La jurisprudence francophone des Cours suprêmes


recherche avancée

17/02/2025 | FRANCE | N°497853

France | France, Conseil d'État, 1ère chambre, 17 février 2025, 497853


Vu la procédure suivante :



L'association " Issy ophtalmologique " a demandé au juge des référés du tribunal administratif de Cergy-Pontoise, sur le fondement de l'article L. 521-1 du code de justice administrative, de suspendre l'exécution de la décision du 18 juillet 2024 par laquelle le directeur de la caisse primaire d'assurance maladie des Hauts-de-Seine a suspendu pour une durée de cinq ans prenant effet au 2 septembre 2024, sans sursis, la possibilité pour elle d'exercer dans le cadre conventionnel. Par une ordonnance n° 2411094 du 29 août 2024, le

juge des référés du tribunal administratif de Cergy-Pontoise a fait d...

Vu la procédure suivante :

L'association " Issy ophtalmologique " a demandé au juge des référés du tribunal administratif de Cergy-Pontoise, sur le fondement de l'article L. 521-1 du code de justice administrative, de suspendre l'exécution de la décision du 18 juillet 2024 par laquelle le directeur de la caisse primaire d'assurance maladie des Hauts-de-Seine a suspendu pour une durée de cinq ans prenant effet au 2 septembre 2024, sans sursis, la possibilité pour elle d'exercer dans le cadre conventionnel.

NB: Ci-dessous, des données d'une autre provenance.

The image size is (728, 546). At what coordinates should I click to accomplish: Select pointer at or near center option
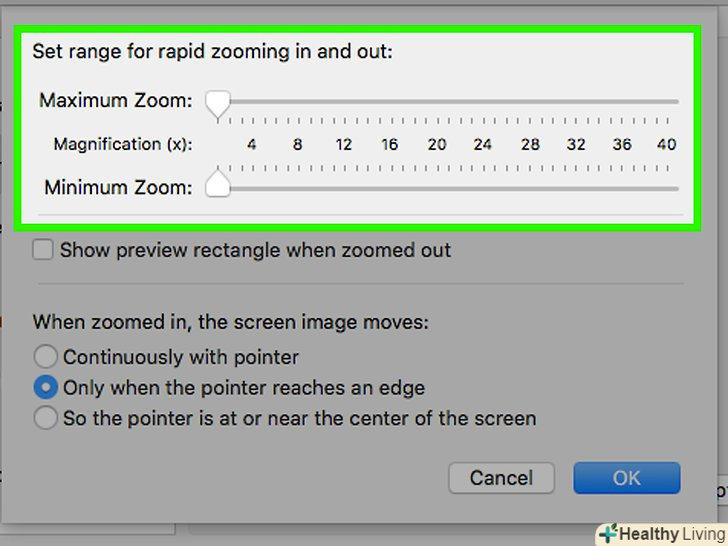pos(46,419)
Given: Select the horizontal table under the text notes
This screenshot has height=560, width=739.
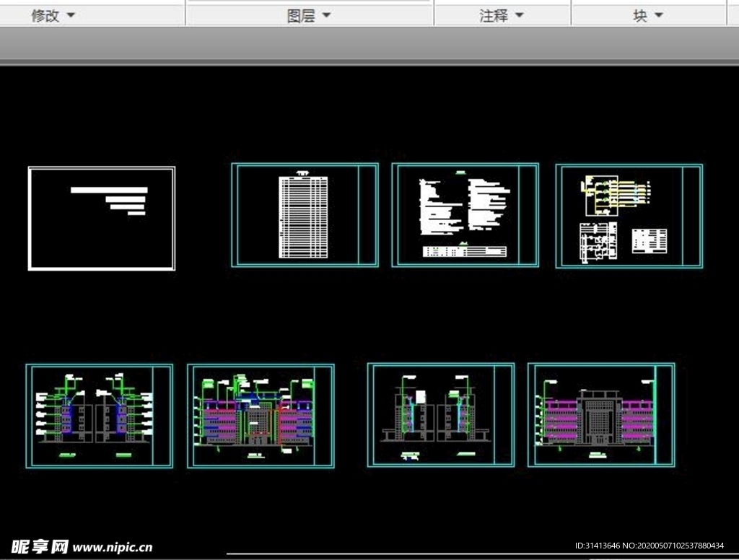Looking at the screenshot, I should 465,250.
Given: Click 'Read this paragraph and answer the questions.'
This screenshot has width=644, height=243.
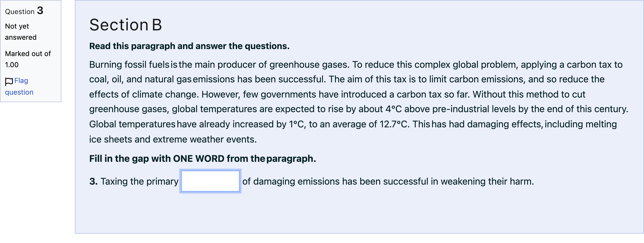Looking at the screenshot, I should (189, 46).
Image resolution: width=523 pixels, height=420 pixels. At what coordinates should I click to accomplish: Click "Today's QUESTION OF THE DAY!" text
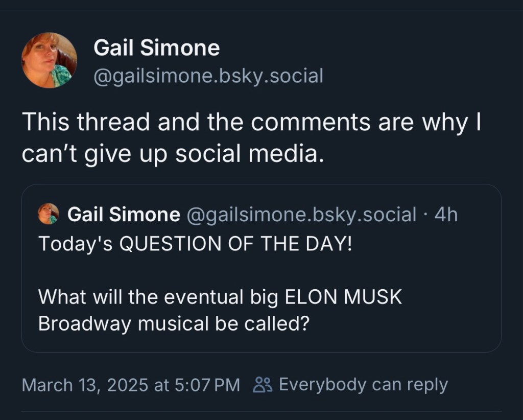(195, 243)
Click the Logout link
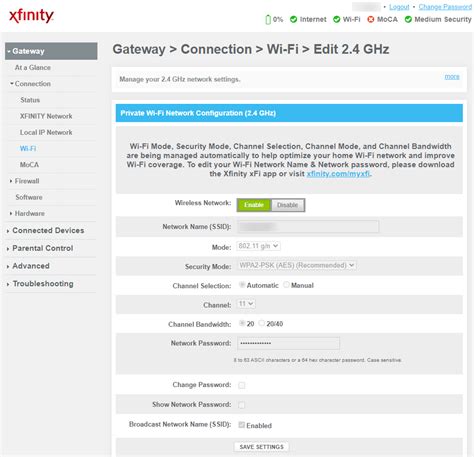474x457 pixels. coord(399,7)
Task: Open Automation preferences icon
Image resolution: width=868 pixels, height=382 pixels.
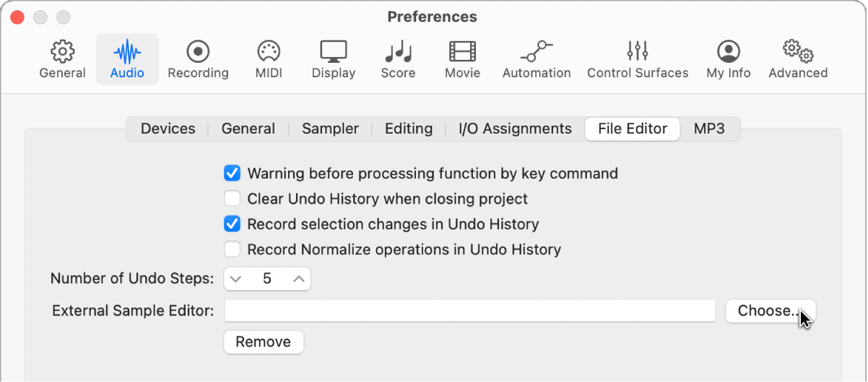Action: click(537, 52)
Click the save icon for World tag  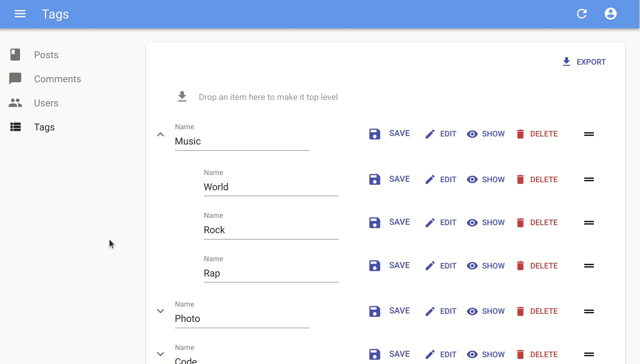coord(375,179)
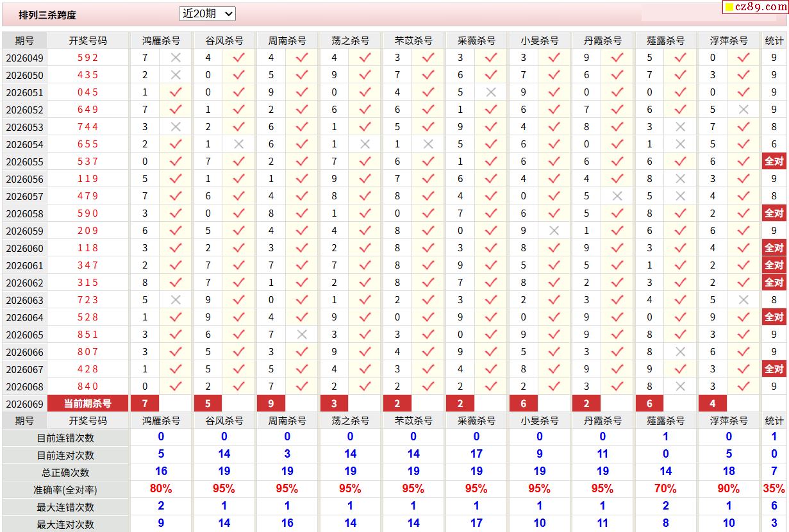
Task: Click the 统计 header in the top header row
Action: pos(774,40)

Par une ordonnance n° 2411094 du 29 août 2024, le juge des référés du tribunal administratif de Cergy-Pontoise a fait droit à cette demande.

Par un pourvoi sommaire et un mémoire complémentaire, enregistrés les 13 et 30 septembre 2024 au secrétariat du contentieux du Conseil d'Etat, la caisse primaire d'assurance maladie des Hauts-de-Seine demande au Conseil d'Etat :

1°) d'annuler cette ordonnance ;

2°) statuant en référé, de rejeter la demande de l'association " Issy ophtalmologique " ;

3°) de mettre à la charge de l'association " Issy ophtalmologique " la somme de 3 000 euros au titre de l'article L. 761-1 du code de justice administrative.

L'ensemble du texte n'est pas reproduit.